============================================
Running PySpark as a Spark standalone job
============================================

This example runs a minimal Spark script that imports PySpark, initializes a SparkContext
and performs a distributed calculation on a Spark cluster in standalone mode.


Who is this for?
================

This example is for users of a Spark cluster that has been configured in
standalone mode who wish to run a PySpark job.


.. _`scale-spark-basic-before-you-start`:

Before you start
================

Download the :download:`spark-basic.py example script <spark-basic/spark-basic.py>`
to the cluster node where you submit Spark jobs.
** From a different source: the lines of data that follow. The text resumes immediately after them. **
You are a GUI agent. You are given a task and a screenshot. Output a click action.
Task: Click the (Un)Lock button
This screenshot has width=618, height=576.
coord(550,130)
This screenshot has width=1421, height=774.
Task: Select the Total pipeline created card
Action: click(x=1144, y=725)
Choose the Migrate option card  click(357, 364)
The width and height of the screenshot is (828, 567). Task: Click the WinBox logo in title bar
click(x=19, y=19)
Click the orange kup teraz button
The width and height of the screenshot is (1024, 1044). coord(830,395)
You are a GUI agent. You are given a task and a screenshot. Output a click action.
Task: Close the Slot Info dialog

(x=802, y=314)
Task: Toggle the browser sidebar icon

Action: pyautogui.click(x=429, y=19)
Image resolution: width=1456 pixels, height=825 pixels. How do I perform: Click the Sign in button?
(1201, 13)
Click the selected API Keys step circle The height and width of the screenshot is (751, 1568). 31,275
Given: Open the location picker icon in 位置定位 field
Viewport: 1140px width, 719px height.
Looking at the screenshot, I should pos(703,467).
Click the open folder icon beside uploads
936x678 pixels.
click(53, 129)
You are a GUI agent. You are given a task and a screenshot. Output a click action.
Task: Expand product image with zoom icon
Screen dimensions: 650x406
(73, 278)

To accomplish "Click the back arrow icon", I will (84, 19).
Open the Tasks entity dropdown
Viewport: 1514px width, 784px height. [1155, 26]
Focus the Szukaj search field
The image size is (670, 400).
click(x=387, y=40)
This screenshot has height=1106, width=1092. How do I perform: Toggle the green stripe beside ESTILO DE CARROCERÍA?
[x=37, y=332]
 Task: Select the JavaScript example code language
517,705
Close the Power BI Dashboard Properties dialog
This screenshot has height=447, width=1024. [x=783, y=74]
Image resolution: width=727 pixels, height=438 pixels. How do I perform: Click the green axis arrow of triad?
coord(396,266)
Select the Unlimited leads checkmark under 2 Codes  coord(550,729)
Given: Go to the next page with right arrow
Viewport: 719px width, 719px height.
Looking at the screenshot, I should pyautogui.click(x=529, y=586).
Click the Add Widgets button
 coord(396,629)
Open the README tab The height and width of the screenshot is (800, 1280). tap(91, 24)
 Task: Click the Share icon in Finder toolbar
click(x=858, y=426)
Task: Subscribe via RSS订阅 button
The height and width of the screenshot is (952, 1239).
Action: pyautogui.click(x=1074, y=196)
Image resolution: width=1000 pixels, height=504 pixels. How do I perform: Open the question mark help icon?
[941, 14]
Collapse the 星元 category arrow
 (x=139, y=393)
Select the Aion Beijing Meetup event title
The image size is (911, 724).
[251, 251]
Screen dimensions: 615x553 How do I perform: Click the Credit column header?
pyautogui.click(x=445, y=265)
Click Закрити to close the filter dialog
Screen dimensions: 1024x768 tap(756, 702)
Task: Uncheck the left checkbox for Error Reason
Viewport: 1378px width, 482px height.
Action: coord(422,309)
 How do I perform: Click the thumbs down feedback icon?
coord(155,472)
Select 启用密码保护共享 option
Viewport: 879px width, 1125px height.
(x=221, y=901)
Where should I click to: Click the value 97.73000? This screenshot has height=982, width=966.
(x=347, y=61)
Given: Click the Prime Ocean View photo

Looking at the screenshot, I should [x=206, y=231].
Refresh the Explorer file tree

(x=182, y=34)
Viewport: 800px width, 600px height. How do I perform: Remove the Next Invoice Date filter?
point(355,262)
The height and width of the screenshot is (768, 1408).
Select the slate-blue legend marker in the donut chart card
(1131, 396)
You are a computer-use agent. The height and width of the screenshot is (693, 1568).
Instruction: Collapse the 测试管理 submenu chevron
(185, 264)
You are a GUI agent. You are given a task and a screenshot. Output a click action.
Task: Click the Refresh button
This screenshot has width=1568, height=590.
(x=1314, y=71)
You need Spark running with the standalone scheduler. You
can install Spark using an enterprise Hadoop distribution such as
`Cloudera CDH <https://www.cloudera.com/products/apache-hadoop/key-cdh-components.html>`_
or `Hortonworks HDP <http://hortonworks.com/products/data-center/hdp/>`_. Some
additional configuration might be necessary to use Spark in standalone mode.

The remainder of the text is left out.